Sunday, May 12, 2013

A Epidemia do não-amor: o medo de tentar

O que acontece, por que tem tanta gente com o medo de conhecer um ao outro?
Começam em encontros já desencontrados, chegadas com despedidas.
E o que mal se conhece, torna-se novamente um desconhecido, só mais um número para encher de amizades as páginas das redes sociais.
São possíveis amores que não se dão o trabalho de tentar.

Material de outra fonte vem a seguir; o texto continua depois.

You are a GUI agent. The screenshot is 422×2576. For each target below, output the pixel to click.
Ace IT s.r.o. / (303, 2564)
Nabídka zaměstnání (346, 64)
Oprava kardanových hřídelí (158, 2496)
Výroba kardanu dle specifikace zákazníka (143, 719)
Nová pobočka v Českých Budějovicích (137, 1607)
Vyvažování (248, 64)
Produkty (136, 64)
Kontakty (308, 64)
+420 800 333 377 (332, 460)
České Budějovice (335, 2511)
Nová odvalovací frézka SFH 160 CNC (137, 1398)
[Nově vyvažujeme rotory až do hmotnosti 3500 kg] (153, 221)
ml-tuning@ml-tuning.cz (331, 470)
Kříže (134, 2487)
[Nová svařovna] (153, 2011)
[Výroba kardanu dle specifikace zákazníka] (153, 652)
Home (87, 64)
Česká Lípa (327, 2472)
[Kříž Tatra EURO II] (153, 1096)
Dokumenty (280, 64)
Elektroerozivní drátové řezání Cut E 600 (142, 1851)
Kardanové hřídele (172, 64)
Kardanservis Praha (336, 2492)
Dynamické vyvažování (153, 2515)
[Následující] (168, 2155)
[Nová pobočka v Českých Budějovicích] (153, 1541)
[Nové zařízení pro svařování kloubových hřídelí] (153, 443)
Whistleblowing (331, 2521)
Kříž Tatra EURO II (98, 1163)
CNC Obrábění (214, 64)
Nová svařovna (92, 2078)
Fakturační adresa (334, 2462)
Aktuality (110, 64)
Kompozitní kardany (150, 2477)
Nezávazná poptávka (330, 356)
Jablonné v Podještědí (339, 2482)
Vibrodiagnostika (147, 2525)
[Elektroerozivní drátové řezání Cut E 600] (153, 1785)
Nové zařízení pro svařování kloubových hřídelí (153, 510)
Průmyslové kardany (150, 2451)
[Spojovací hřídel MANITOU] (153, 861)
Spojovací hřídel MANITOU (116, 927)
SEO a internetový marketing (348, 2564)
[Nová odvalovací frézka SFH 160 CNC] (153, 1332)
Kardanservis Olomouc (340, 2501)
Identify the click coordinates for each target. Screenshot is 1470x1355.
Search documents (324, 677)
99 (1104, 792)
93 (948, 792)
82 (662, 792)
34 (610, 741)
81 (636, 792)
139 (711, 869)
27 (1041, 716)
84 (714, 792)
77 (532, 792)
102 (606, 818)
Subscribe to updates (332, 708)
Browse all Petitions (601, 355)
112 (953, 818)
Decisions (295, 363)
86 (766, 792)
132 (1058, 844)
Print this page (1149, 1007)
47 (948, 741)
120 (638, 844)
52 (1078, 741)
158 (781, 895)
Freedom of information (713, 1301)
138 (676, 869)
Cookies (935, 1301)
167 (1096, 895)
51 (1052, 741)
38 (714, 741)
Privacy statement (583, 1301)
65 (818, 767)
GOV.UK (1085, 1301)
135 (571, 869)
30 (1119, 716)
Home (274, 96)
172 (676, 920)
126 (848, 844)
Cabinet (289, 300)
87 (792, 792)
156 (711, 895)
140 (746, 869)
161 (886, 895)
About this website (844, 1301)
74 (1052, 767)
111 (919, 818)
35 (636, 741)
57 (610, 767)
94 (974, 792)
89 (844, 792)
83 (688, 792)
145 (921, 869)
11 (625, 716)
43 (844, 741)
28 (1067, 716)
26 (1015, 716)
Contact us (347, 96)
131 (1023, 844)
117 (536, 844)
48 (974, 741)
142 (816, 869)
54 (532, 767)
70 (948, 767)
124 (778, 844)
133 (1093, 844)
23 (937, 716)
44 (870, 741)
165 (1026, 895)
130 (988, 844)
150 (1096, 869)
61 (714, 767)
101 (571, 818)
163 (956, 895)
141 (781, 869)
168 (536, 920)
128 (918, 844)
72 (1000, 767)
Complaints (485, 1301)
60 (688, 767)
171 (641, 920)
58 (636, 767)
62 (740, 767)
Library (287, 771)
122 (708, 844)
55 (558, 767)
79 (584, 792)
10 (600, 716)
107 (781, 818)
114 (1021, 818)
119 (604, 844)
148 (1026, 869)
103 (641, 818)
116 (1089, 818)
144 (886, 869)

Nessa covardia de sofrer, corações cheios de esperança são partidos, desacreditados, desulididos...e assim a epidemia se se alastra
Há uma pequena resistência, que não desiste ao meio de tanto caos.
Como um fim de semana tão romântico se transforma em silêncio?
Como um romance virtual, que se torna físico e promissor esfria, assim, de uma hora a outra?
São esses os questionamentos da resistência, que teima em acreditar e se entregar e abrir as portas ao desconhecido, na tentativa de que ainda há quem queira compartilhar histórias, momentos...uma vida, mesmo que seja parte de uma vida.
Se a epidemia que se alastra demonstra cada vez mais que ninguém se quer como o todo, muito menos as partes são procuradas.
É a vontade de se esconder em seu casulo, de criar personagens e fantasias de uma noite apenas.
O poder de uma conquista falida.
O medo de se envolver, o temor em sofrer, a preguiça de entender o outro e aceitá-lo com seus defeitos, qualidades, erros e acertos.
Para que ter o outro, se ser o eu já é difícil demais?
Acho que é assim que pensam os que já foram infectados pela epidêmia.
Embora mesmo os epidêmicos, vez ou outra ainda sentem a falta de compartilhar e, por momentos, entregam-se sem pensar.
Ao abrirem os olhos e encontrare-se na situação de envolvimento, os mesmos fogem, distanciam-se, pegam o primeiro atalho para o seu eu que se basta!
Afinal, a oferta é imensa, para que perder tempo com uma só pessoa?
Para onde será que foram os planos, quais serão os novos sonhos?
Assim o mundo vai morrendo de não-amor, pela vida, pelo outro, pelo próximo, pelo que poderia ser e que nunca foi, nem nunca será.